**The task**
Convert the entries, from the start through the line containing "Looking at the", into a Markdown table with the columns Row and Entry line, one numbered row per line and no blank lines. Leave the pictures out.

**Provided data**
────────────────────
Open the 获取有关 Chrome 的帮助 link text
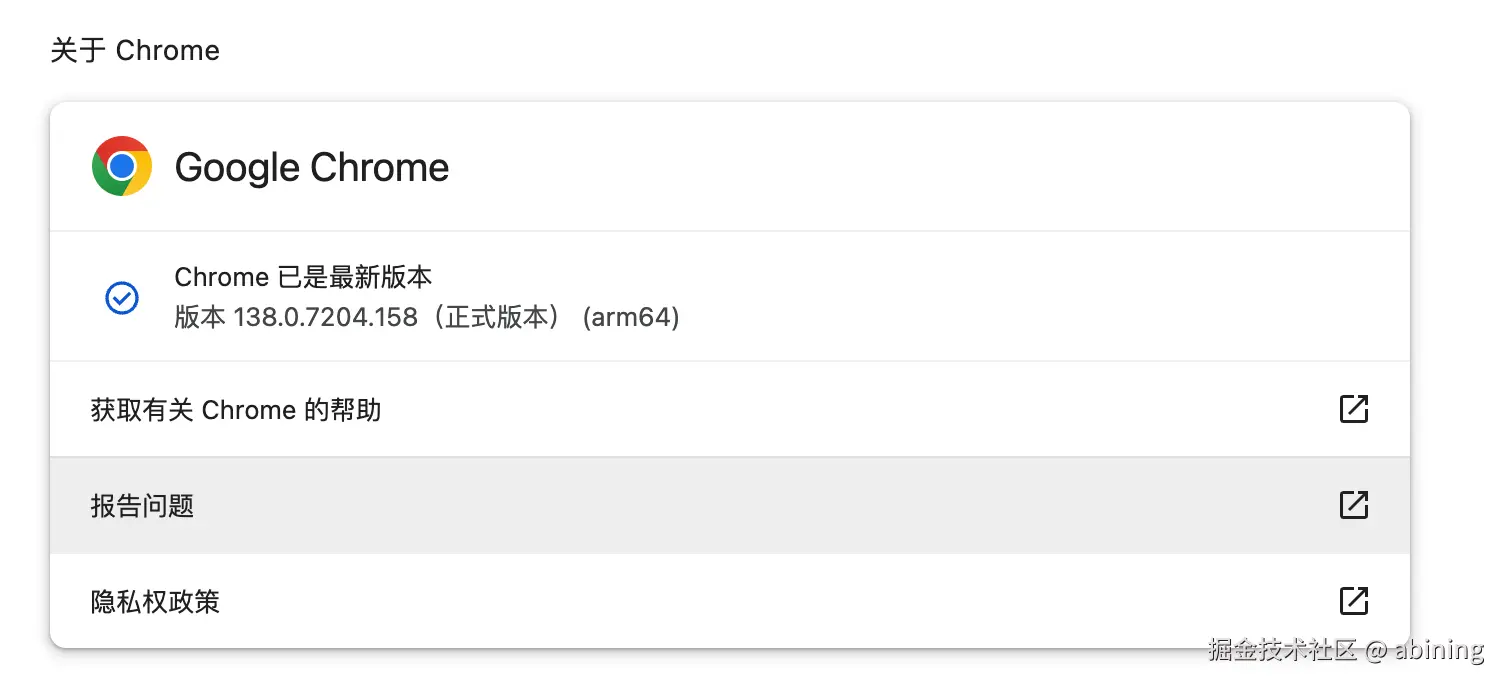Screen dimensions: 1504x686 tap(236, 410)
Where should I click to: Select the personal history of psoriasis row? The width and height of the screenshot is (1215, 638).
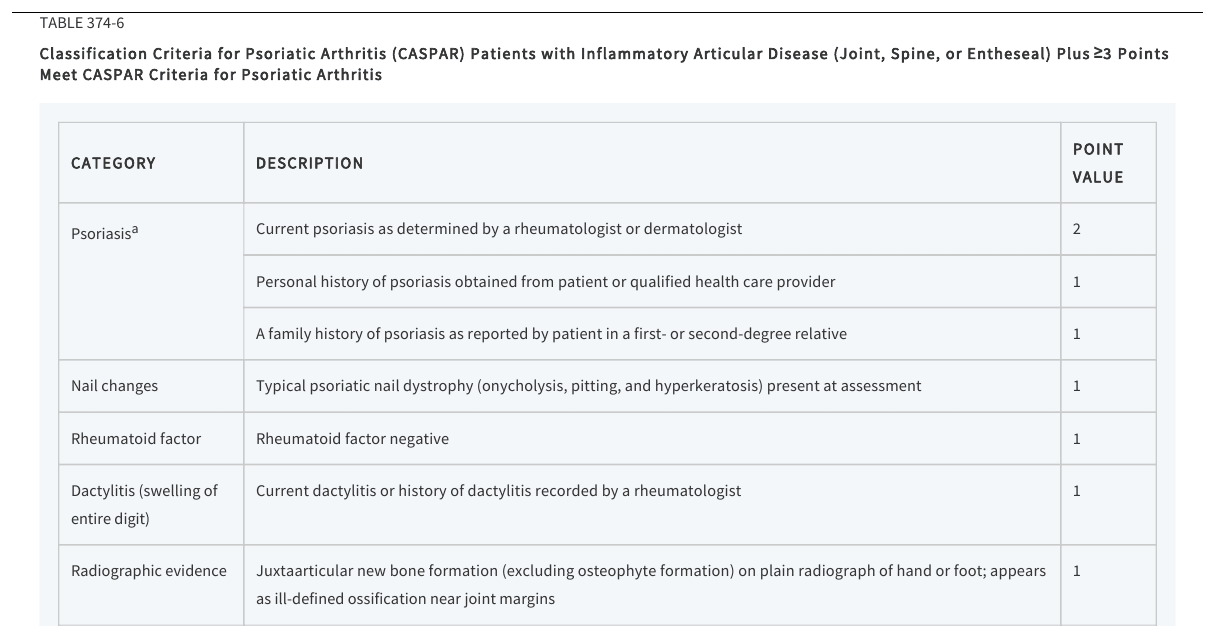pyautogui.click(x=652, y=281)
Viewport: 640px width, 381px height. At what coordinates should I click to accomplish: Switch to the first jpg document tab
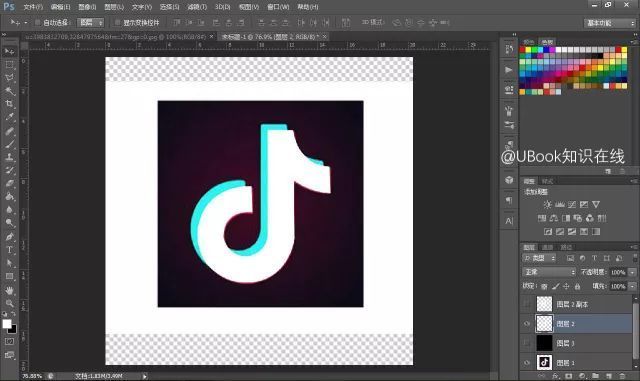coord(116,37)
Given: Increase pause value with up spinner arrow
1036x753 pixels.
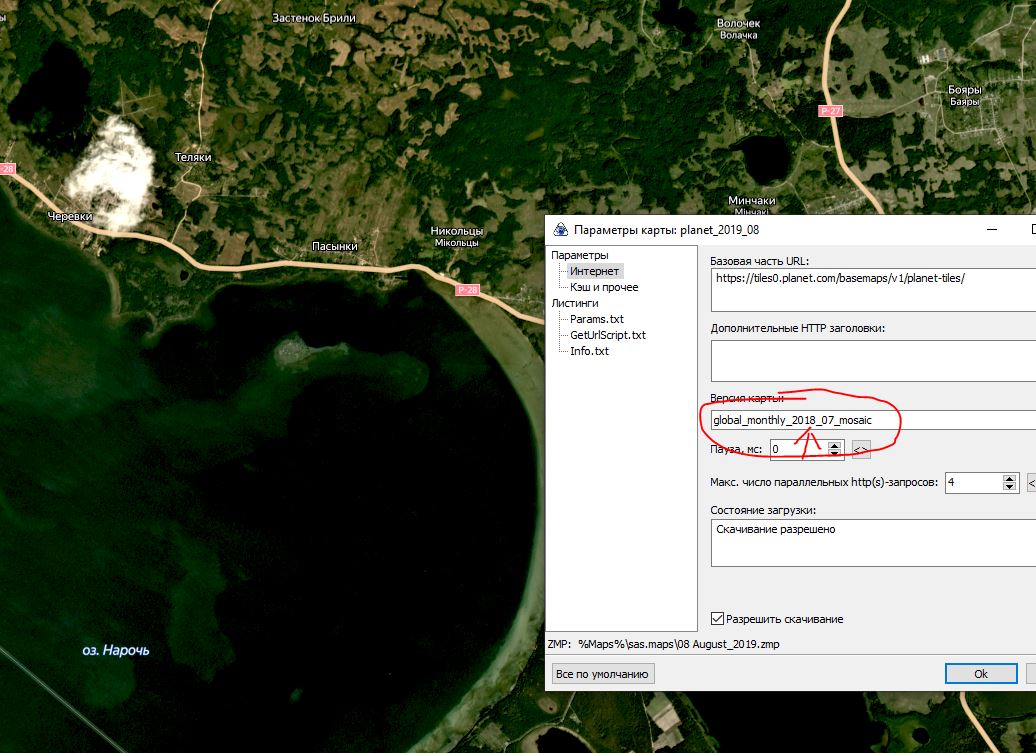Looking at the screenshot, I should (x=836, y=445).
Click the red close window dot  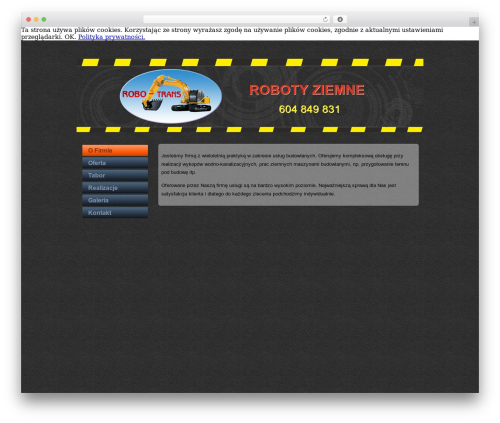pos(29,19)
────────────────────
**Written response**
| Row | Entry line |
|---|---|
| 1 | Open the 获取有关 Chrome 的帮助 link text |
| 2 | Screen dimensions: 1504x686 tap(236, 410) |
| 3 | Where should I click to: Select the personal history of psoriasis row? The width and height of the screenshot is (1215, 638). |
| 4 | pyautogui.click(x=652, y=281) |
| 5 | Viewport: 640px width, 381px height. At what coordinates should I click to accomplish: Switch to the first jpg document tab |
| 6 | coord(116,37) |
| 7 | Given: Increase pause value with up spinner arrow |
| 8 | 1036x753 pixels. |
| 9 | Looking at the screenshot, I should (x=836, y=445). |